登录查看更多内容

ML Combining R with Spark and H2O DL framework

Abdallah Bari - Ph.D.

Cloud-to-edge platforms to streamline and speed up operational processes in research and industry. Focusing on people, processes and AI/Quantum technologies for building modern operational and scalable tools.

发布日期: 2021年5月23日

R is a functional programming and scripting language written in a functional style to help to understand the intent and to ensure that the implementation corresponds to that very intent. R is becoming an essential tool for research, finance and analytics-driven companies such as Google, Facebook, LinkedIn, IBM, Microsoft and Amazon. There is a growing importance of R based on survey conducted by IEEE. Goggle used R to demonstrate the value of massively parallel computational infrastructure for forecasting based on the MapReduce paradigm. Both R and Python are on the rise with the convergence of the Internet of Things (IoT) and machine learning (ML).

Spark emerged as a framework to address the two limitations of Hadoop related to speed and tolerance to partitioning. Spark works on the top of Hadoop, and while Hadoop processes data on disk Spark processes data in memory. Spark uses also RDD concept to process the partitioning required in a computing cluster setting of scalable parallel processing.

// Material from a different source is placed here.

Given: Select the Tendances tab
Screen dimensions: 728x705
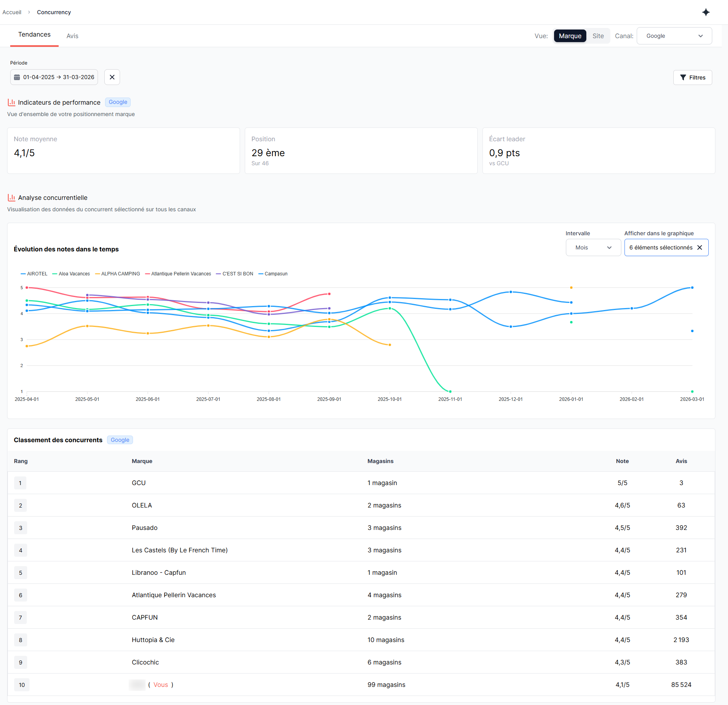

In addition to R machine learning algorithms Spark supports also machine learning algorithms including linear such general linear models (GLM) and non-linear algorithms such as decision trees algorithms and feature transformations that can be carried out together as chain with dplyr pipelines.

The machine learning algorithms are performed in Spark cluster within sparklyr. For example to predict a car’s fuel consumption (mpg) for example based on its two features weight (wt), and the number of cylinders the engine contains (cyl) using GLM ML regression model. The assumption is based that a relationship between might exist between mpg and each of the two features is linear.

This relationship between can be a function where fuel consumption (mpg), as a response variable is dependent on the weight and the number of cylinders of car.

mpg = function (wt, cyl)

To connect to the car table with mpg, wt and cyl variable under Spark, the function copy_to () can be used/

# copy mtcars into spark
mtcars_tbl <- copy_to(sc, mtcars)

There is also another function spark_connect ():

sc <- spark_connect(master = "local", version = "2.1.0")

mtcars_tbl <- copy_to(sc, mtcars, "mtcars")

Data preparation involving transformation and indexing to split data into a training set and test set to 70% and 30% respectively:

# transform the car data set, and then partition into training set and test set

partitions <- mtcars_tbl %>%

 filter(hp >= 100) %>%

 mutate(cyl8 = cyl == 8) %>%


 sdf_partition(training = 0.7, test = 0.7, seed = 1240)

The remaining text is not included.